Unable to replicate the explicit fascism of their interwar ancestors – like the British Union of Fascists – the NF instead exploited growing popular hysteria against immigrants. Their political strategy involved a combination of traditional electoral politics, provocative demonstrations and street-level violence.
From the start, antifascists mounted fierce opposition to the NF. Local Anti-Fascist Committees made up of socialist, anti-imperialist and Black Power groups countered NF demonstrations and disrupted attempts by NF activists to pass out their literature. Immigrant communities often took justice into their own hands, too – caught between violent racists and an unsympathetic police force, they shaped themselves into defensive organisations like the Bradford Youth Movement.
The opposition consistently demotivated the Front and made it hard for them to mobilise. Events in Lewisham in August 1977 saw the Front humiliated by a mass turn out of local residents who forced the NF to abandon their march. But while Lewisham was interpreted by many as a success, violent confrontations usually meant bad press for the antifascist left, and the clash led the government to consider an increase in the use of the Public Order Act in the hope of curtailing further antifascist demonstrations.
It was in this moment that the Socialist Worker’s Party – which had been a driving force behind much of the antifascist organising throughout the 1970s – proposed the ANL as an ‘anti-fascist pact’ between various strands of both the radical and liberal left, supported by celebrities and public figures like football manager Jack Charlton. The ANL served as a single-issue campaign working on a national level: an alternative to the more ideologically-entrenched and localised political groups that had so far made up the antifascist movement in Britain.
Numerous subgroups formed to unite the population in their everyday experiences against the threat of fascism, including School Kids Against the Nazis and Women Against the Nazis. These groups allowed for opposition to the NF to develop in schools, pubs and other vital spaces in local communities, and developed the campaign against the NF without defaulting to the often violent counter-demonstrations.

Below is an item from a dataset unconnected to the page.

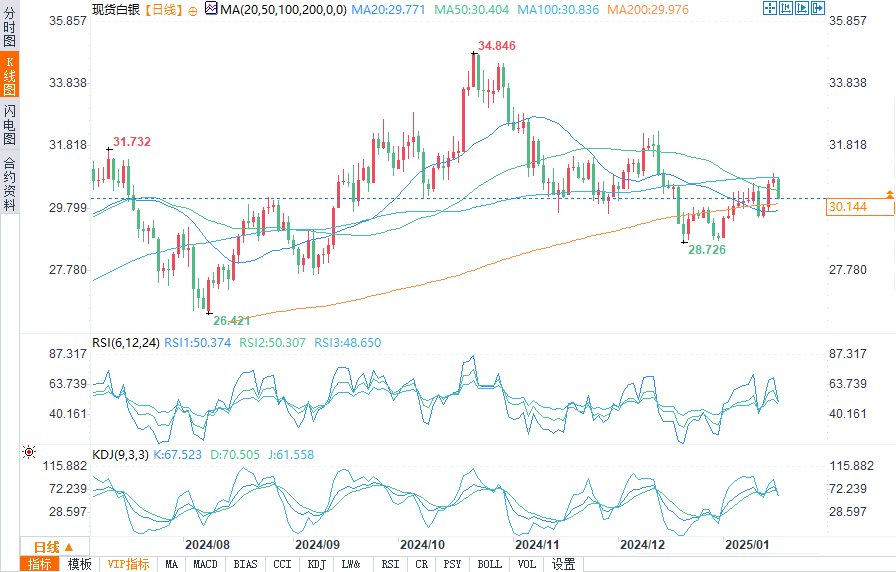
Task: Click the red sun icon beside KDJ
Action: click(x=29, y=453)
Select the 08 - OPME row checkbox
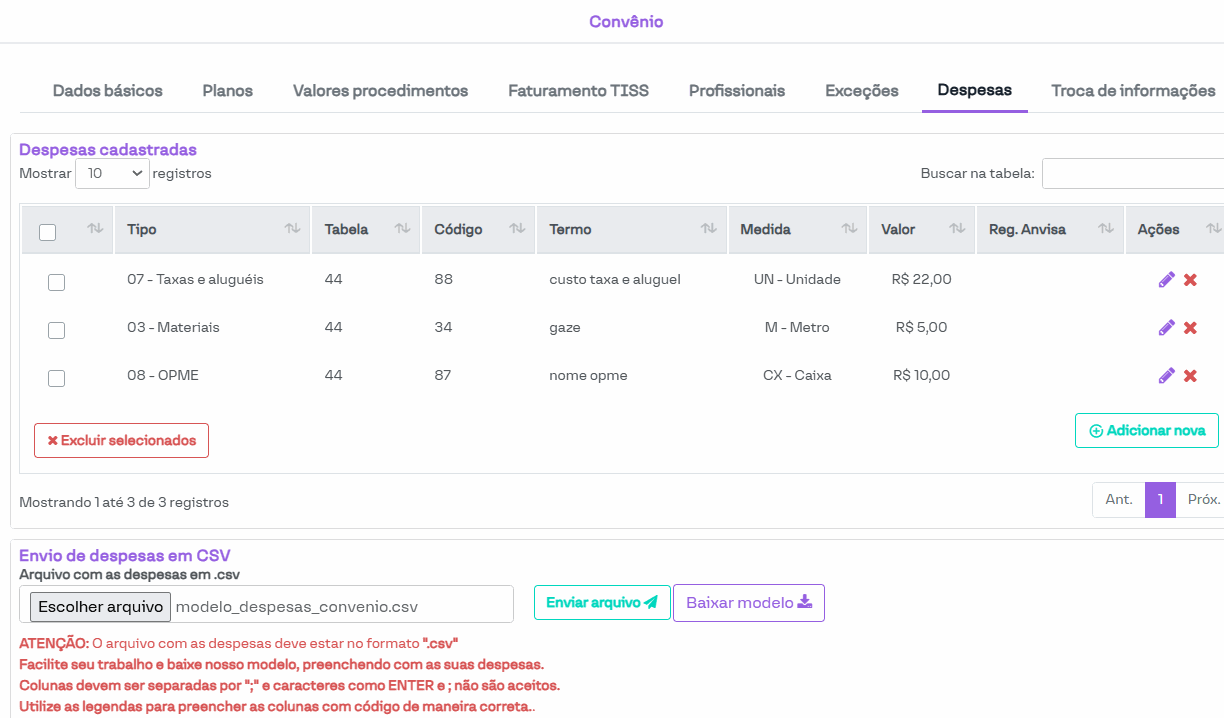This screenshot has height=718, width=1224. [x=57, y=378]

The specific intention of the ANL was to expose the neo-Nazi elements in the Front, and link them with the national memory of the Hitler’s Germany in order to ward voters away in the run up to the general election. During the ANL’s lifespan, over one million badges and five million leaflets circulated through local markets, postboxes and schools, informing their readers about neo-Nazi activity in the Front. Much of the information they displayed was supplied by Searchlight, an anti-fascist publication that had printed images of the NF’s leader, John Tyndall, dressed in full Nazi regalia during his time in the National Socialist Movement.
Searchlight’s investigations confirmed that the NF weren’t simply ‘British Nationalists’, but organised neo-Nazis stoking anti-immigrant sentiment in order to further a fundamentally violent agenda. The ANL publicised this information to a much larger audience, exposing the roots of the NF to those who had not previously engaged with the antifascist movement.
Perhaps the greatest success of the Anti-Nazi League was its ability to engage young people in the politics of antifascism. The ANL united with Rock Against Racism (RAR), an artist network that moblised anti-racist musicians and organised shows to encourage young people away from the politics of the NF, and towards a radical conception of anti-racism. The dynamic nature of RAR was a vital injection of energy into the British antifascist movement, and allowed antifascists to become more creative in their campaigning.
Throughout 1978, the ANL and RAR collaborated to organise huge open-air concerts they called Carnivals. The first ‘Carnival Against the Nazis’ took place in London’s Victoria Park on the 30th April 1978, and featured The Clash, Aswad, The Tom Robinson Band and others. By melding antifascist activism with a celebratory festival atmosphere, the ANL and RAR mobilised 80,000 people – the largest antifascist demonstration in London since the 1930s.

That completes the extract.